At last year’s RSA conference it was reported that the average enterprise organisation invests in over 130 tools to detect or monitor threats. This makes it difficult to understand where legitimate threats are and often leads to over alerting. Consolidating tools is the first step towards reducing risk for the organisation.

Next, organisations need to invest in technologies that will drive value and are relevant for this new paradigm. With the perimeter expanding, it has become increasingly difficult to understand where and how data should be secured. We have found the best approach to data security is investment in tools that are built into the device, application and cloud –intrinsically. Security and protection of data is often only considered after investment in new technologies or approaches has been made. Having security built into technology from the start will ensure the business maintains security and trust with its employees and customers.  

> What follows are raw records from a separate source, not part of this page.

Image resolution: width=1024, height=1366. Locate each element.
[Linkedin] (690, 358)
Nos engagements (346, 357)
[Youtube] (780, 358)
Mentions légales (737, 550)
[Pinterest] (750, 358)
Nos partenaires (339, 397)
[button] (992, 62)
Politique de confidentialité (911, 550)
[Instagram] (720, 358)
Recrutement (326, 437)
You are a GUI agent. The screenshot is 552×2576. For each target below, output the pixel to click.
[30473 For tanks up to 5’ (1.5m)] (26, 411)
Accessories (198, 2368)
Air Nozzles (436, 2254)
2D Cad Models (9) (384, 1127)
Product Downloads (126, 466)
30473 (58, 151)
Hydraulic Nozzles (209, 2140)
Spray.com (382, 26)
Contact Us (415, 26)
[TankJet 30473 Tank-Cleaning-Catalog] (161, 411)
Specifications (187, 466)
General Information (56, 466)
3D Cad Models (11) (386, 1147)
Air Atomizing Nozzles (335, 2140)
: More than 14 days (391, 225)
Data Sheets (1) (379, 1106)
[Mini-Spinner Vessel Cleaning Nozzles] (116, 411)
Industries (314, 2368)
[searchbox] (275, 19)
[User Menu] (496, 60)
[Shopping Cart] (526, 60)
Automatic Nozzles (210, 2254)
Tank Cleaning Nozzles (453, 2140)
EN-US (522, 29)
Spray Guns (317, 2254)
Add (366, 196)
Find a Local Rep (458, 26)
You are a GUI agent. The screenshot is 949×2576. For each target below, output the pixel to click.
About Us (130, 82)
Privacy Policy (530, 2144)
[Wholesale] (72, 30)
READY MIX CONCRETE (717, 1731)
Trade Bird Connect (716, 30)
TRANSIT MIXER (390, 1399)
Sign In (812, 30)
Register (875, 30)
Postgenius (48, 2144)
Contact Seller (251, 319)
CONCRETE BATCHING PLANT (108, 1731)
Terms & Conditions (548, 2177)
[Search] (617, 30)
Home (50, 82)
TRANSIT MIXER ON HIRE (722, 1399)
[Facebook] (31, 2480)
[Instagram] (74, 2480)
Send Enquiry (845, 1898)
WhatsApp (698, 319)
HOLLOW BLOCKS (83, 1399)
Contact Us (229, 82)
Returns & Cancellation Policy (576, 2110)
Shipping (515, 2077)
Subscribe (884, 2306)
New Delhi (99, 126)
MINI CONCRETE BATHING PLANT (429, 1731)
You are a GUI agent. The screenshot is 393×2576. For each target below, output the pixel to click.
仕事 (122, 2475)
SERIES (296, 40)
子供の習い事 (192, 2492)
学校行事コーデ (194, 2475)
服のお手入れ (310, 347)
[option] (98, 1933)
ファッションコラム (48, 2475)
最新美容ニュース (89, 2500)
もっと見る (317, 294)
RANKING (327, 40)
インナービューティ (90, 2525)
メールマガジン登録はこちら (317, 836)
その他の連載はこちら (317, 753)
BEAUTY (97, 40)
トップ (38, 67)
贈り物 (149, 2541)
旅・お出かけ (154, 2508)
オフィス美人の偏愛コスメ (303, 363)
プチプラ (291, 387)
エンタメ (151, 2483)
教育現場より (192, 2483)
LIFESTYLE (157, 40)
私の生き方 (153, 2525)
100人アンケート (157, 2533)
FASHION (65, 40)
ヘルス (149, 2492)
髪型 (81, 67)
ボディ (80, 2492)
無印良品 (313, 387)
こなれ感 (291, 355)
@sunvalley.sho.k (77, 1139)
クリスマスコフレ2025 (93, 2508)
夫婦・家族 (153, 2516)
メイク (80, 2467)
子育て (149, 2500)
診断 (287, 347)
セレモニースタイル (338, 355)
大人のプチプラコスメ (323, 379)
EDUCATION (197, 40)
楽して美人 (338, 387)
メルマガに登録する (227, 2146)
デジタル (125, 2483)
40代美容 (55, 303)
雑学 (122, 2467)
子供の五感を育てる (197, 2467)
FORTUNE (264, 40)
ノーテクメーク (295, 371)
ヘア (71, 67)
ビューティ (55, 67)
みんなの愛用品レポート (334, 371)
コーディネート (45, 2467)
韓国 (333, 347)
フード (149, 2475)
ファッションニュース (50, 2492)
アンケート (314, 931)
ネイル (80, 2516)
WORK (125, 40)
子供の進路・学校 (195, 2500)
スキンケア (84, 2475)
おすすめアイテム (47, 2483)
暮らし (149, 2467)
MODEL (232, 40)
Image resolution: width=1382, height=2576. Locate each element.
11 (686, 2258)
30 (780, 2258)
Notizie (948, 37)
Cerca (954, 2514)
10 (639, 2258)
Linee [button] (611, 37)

There are other, more pragmatic approaches to building trust and resilience. Executive stakeholders must ensure any technology investment is successfully implemented and the desired outcome is achieved. If technology is acquired to reduce exposure at the endpoint, clear performance metrics should be developed to show progress and improvement in this area. In addition, leaders need to consider a more agile approach to how risk is assessed and managed. This new approach should be able to assess risk fluidly and make decisions quickly. Constant testing, review and updating of business continuity plans will further prepare the organisation for any disaster, to ensure availability of key services and functions.

The Oxford Trust Fellow Rachel Botsman explains the value of trust best. She says, “if money is the currency of transactions, trust is the currency of interactions.” Like money, trust is difficult to earn and easy to lose. It is important that organisations prioritise how to build trust as part of how they adapt their business model. 

Investment in the right capability, processes and technology to safeguard and build new layers of trust will not only drive commercial value but will also help differentiate organisations as they focus on building long term, sustainable business models.